» **Problem description**: Reproduce the records below exactly as given.

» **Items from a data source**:
# # # # # # #

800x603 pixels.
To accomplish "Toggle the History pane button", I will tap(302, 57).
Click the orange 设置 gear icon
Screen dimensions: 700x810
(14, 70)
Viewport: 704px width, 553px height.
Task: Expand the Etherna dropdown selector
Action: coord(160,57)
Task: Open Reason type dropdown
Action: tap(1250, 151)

# # # # # # #

» **Exercise answer**:
800x603 pixels.
To accomplish "Toggle the History pane button", I will tap(302, 57).
Click the orange 设置 gear icon
Screen dimensions: 700x810
(14, 70)
Viewport: 704px width, 553px height.
Task: Expand the Etherna dropdown selector
Action: coord(160,57)
Task: Open Reason type dropdown
Action: tap(1250, 151)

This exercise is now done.